### Exercice proposé 1
Recopiez fidèlement le passage sur Antoine Compagnon, de "À la recherche" à "dans sa forme.".
### Exercice proposé 2
Rédigez la suite du texte sur Antoine Compagnon, en reprenant juste après sa dernière phrase.

### Extrait du document
※ ※ ※
À la recherche du temps perdu ?

Antoine_Compagnon
Antoine Compagnon

Antoine Compagnon, c’est pour certains, avant tout, cet universitaire soi-disant misogyne ou élitiste (dont la principale faute, hélas, est sûrement de n’avoir pas la plume de Philippe Muray qu’il cite dans son dernier texte). Ou bien l’auteur à succès des étés avec soit Montaigne soit Baudelaire. Ou, encore – attention, risque d’élitisme –, cet historien de la littérature française que tout élève en faculté de lettres vers le début des années 2000 et 2010 a dû lire, étudier ou entendre. On se souvient du Démon de la théorie, des Cinq paradoxes de la modernité, des Antimodernes, lectures ô combien stimulantes ! On a feuilleté La Seconde main, ou Le Travail de la citation, auquel en un sens, cet article rend ici un hommage dans sa forme.

Que dire, alors, de ce texte ? Témoignage ? Biographie ? Autobiographie ? Une commande, très certainement ; contrainte à laquelle Barthes avait lui-même dû se plier.
※ ※ ※
### Enregistrements tirés d'un jeu de données
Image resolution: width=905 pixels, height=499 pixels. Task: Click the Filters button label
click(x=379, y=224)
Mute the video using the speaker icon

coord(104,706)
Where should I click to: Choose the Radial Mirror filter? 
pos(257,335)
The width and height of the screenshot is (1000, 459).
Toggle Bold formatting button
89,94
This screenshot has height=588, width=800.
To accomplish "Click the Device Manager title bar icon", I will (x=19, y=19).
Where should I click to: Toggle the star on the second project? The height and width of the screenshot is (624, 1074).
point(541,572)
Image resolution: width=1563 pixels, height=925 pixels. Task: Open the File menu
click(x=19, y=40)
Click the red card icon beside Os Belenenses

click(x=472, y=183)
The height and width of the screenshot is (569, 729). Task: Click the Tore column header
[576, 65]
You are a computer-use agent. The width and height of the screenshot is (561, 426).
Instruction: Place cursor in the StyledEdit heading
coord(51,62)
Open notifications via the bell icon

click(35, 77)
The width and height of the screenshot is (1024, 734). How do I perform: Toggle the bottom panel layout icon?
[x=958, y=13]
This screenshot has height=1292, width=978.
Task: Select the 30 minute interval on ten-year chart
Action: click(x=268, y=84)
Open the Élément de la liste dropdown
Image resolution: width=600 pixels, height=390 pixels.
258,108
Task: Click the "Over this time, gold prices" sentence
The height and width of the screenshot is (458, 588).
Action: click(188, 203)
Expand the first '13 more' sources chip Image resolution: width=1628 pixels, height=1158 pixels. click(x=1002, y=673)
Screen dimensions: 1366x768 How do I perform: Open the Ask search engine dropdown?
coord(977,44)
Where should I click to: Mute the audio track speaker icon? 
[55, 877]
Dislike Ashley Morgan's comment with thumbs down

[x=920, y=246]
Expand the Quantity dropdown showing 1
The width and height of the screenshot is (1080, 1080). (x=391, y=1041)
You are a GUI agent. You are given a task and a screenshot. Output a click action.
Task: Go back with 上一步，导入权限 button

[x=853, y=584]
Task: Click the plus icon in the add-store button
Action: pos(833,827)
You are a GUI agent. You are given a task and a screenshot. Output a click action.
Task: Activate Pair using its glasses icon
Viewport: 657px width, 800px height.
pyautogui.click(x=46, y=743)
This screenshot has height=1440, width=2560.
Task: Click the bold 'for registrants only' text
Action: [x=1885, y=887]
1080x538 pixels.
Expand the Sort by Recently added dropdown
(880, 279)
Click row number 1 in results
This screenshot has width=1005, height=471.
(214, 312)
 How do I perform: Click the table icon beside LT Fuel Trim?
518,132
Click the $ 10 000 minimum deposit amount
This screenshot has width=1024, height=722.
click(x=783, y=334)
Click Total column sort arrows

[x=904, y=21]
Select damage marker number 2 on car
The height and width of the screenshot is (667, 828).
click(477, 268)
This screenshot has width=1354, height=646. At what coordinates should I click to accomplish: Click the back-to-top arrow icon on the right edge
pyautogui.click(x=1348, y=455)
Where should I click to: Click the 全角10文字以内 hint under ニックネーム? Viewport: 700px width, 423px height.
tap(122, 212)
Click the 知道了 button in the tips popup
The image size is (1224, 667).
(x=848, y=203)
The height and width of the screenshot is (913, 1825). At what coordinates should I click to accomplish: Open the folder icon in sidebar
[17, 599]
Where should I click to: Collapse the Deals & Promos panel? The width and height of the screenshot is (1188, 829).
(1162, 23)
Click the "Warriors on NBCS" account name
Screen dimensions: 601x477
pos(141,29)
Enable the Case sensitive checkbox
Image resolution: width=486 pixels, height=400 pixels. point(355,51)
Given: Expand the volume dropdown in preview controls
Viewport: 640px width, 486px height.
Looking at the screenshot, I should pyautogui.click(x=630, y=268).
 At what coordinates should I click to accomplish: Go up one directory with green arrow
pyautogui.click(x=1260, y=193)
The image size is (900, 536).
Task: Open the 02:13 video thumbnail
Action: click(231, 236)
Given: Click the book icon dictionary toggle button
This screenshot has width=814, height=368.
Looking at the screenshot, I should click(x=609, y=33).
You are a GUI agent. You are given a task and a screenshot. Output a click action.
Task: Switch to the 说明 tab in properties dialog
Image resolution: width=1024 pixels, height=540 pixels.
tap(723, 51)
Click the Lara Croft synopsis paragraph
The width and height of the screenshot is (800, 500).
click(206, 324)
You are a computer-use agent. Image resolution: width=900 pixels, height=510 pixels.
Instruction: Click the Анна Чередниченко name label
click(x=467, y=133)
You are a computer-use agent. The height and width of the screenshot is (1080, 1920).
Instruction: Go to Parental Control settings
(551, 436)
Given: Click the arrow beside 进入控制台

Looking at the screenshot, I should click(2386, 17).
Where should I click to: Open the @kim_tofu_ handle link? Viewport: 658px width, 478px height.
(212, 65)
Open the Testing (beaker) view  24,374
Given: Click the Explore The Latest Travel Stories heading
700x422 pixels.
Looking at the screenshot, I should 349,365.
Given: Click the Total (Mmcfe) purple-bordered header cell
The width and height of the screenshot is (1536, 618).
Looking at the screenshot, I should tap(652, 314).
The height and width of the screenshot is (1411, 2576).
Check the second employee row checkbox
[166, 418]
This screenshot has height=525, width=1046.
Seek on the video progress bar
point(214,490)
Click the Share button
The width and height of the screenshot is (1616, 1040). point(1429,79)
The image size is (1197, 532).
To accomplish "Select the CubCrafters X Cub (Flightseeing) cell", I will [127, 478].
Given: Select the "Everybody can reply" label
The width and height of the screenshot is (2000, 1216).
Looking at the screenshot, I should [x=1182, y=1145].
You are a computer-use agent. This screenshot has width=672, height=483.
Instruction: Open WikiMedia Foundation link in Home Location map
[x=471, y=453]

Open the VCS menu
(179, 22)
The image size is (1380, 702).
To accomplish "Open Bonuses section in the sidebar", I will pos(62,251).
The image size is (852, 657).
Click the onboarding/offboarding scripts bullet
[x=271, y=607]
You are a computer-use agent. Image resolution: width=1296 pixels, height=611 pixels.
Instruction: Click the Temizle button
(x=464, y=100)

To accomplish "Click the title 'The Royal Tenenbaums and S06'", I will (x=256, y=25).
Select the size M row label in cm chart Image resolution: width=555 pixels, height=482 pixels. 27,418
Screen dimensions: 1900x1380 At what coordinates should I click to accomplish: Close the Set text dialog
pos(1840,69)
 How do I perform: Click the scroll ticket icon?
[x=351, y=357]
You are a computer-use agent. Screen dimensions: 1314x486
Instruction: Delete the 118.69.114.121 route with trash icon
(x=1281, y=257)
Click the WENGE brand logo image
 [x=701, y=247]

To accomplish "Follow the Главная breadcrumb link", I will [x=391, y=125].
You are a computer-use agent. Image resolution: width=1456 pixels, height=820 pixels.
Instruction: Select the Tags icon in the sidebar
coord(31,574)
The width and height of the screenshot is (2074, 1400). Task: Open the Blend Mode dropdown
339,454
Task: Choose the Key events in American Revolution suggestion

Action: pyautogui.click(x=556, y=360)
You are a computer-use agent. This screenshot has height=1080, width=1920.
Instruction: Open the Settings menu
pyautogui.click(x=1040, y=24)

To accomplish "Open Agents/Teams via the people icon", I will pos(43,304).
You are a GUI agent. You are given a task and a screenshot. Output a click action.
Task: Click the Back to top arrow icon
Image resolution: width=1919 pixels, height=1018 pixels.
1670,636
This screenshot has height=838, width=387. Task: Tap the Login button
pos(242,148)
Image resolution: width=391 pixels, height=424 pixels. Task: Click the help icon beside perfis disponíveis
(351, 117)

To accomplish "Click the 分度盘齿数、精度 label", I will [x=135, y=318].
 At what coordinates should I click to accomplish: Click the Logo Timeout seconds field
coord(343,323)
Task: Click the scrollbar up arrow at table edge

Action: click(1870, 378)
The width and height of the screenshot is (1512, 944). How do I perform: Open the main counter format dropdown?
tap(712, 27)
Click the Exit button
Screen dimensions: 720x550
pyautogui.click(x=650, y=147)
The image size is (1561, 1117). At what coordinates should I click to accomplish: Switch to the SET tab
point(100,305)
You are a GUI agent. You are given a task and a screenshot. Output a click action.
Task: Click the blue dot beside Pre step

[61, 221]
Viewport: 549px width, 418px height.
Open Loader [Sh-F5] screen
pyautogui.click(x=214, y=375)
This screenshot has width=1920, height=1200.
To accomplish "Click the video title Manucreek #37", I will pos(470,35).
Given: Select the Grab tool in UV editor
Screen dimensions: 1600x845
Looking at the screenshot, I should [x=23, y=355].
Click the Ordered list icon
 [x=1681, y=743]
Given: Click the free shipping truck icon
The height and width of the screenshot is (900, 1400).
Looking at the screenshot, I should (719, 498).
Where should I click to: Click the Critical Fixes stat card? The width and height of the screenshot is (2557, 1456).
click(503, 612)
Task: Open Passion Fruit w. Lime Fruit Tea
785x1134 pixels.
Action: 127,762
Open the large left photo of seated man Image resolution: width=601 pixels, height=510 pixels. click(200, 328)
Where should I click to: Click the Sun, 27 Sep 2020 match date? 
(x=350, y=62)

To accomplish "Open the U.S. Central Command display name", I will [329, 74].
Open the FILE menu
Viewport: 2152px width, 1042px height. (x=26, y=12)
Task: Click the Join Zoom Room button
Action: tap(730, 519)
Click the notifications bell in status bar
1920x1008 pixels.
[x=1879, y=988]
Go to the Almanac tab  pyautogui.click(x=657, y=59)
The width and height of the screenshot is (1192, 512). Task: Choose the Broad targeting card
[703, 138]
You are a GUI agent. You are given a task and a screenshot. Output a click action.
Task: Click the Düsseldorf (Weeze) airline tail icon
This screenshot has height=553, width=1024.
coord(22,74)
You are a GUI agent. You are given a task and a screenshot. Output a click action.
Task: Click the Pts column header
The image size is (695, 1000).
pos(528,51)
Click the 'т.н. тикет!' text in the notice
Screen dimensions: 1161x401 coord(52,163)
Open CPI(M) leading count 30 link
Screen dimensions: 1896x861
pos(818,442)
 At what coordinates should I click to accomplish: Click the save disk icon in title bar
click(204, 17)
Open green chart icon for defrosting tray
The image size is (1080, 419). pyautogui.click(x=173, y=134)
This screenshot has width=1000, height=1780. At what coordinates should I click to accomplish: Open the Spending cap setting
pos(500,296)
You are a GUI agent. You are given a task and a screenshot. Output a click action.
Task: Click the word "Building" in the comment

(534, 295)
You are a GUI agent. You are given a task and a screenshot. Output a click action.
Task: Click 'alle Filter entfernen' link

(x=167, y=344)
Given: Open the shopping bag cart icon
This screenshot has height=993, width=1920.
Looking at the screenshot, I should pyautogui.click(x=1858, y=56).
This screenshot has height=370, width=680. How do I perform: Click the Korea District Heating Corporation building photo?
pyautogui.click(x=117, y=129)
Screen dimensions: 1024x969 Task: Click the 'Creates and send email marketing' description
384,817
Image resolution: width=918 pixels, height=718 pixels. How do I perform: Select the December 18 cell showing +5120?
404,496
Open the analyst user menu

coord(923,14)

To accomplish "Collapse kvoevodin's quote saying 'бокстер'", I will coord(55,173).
※ ※ ※
### Résultat obtenu 1
À la recherche du temps perdu ?

Antoine_Compagnon
Antoine Compagnon

Antoine Compagnon, c’est pour certains, avant tout, cet universitaire soi-disant misogyne ou élitiste (dont la principale faute, hélas, est sûrement de n’avoir pas la plume de Philippe Muray qu’il cite dans son dernier texte). Ou bien l’auteur à succès des étés avec soit Montaigne soit Baudelaire. Ou, encore – attention, risque d’élitisme –, cet historien de la littérature française que tout élève en faculté de lettres vers le début des années 2000 et 2010 a dû lire, étudier ou entendre. On se souvient du Démon de la théorie, des Cinq paradoxes de la modernité, des Antimodernes, lectures ô combien stimulantes ! On a feuilleté La Seconde main, ou Le Travail de la citation, auquel en un sens, cet article rend ici un hommage dans sa forme.

### Résultat obtenu 2
Antoine Compagnon, qui, comme Chantal Thomas, se raconte en jeune élève, admirateur et ami de celui qu’il appelait Roland, revient sur une époque, en l’occurrence, la fin des années 70, et donc la fin de vie de Roland Barthes. Le passéisme court sur plus de 150 pages, les « années VGE », les petits bleus, l’usage de la correspondance, les machines à écrire, et surtout, à toutes les pages, la lourdeur d’une onomastique inopérante, censée nous rappeler ou nous présenter ce qu’était Paris à cette période – et ce qu’il n’est plus maintenant. On y croise Robbe-Grillet, Sollers, André Téchiné, les frères Bogdanoff – bref, toute cette constellation parisienne et/ou cosmopolite qui, apparemment, gravitait autour du sémillant sémiologue. Du people, mais nostalgique ! mais intellectuel ! La démarche est grossière, les analogies ne le sont pas moins. Lorsque Compagnon nous raconte comment il remonte dans son grenier chercher les lettres de Roland Barthes et qu’il y trouve, parmi d’autres vieilleries, les œuvres de Karl Marx, on se demande si l’auteur n’est pas ironique. A-t-il vraiment cherché à produire une métaphore aussi grossière ? Est-il à ce point ignorant de l’actualité philosophique et politique ? Où entend-il nous amener à un paradoxe ?

Mythologies ?

Cherbourg-Octeville : buste de Roland Barthes par Christine Larivière.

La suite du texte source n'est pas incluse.